The secret to understanding the design and current success of UD is to realize that the design is a very subtle compromise between approximately 6 things:
- UD needs to be satisfactory on linguistic analysis grounds for individual languages.
- UD needs to be good for linguistic typology, i.e., providing a suitable basis for bringing out cross-linguistic parallelism across languages and language families.
- UD must be suitable for rapid, consistent annotation by a human annotator.
- UD must be easily comprehended and used by a non-linguist, whether a language learner or an engineer with prosaic needs for language processing. We refer to this as seeking a habitable design, and it leads us to favor traditional grammar notions and terminology.

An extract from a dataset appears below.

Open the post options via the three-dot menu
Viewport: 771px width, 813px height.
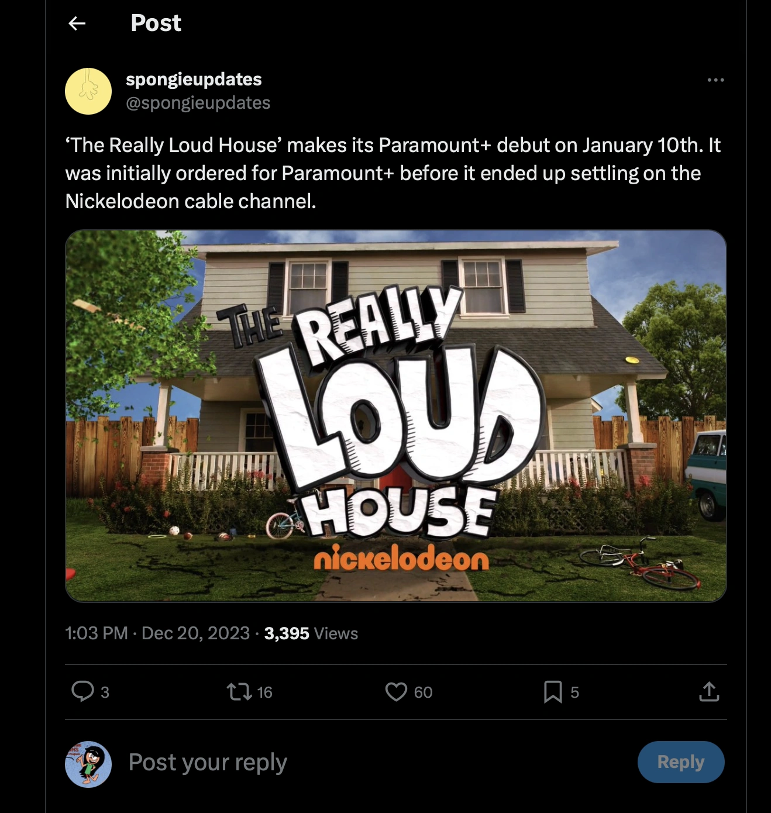(x=715, y=80)
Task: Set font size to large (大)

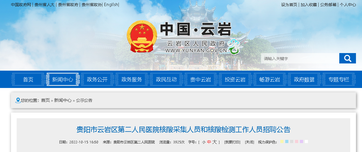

- UD must be suitable for computer parsing with high accuracy.
- UD must support well downstream language understanding tasks (relation extraction, reading comprehension, machine translation, …).
It’s easy to come up with a proposal that improves UD on one of these dimensions. The interesting and difficult part is to improve UD while remaining sensitive to all these dimensions.
Project organization
UD is an open collaboration with many project members. The administrative structure is kept at a minimum and currently consists of the following:
- The project is coordinated by Joakim Nivre (aka chief cat herder).
- Releases (including validation and documentation) are managed by Dan Zeman.
- Universal guidelines are managed by a small group of core members, currently consisting of Marie de Marneffe, Chris Manning, Lori Levin, Joakim Nivre, Nathan Schneider, Francis Tyers, Amir Zeldes and Dan Zeman.
- Language-specific guidelines and treebanks are maintained by each specific language team.
- Issues are raised on GitHub and resolved through discussion and voting among the core members.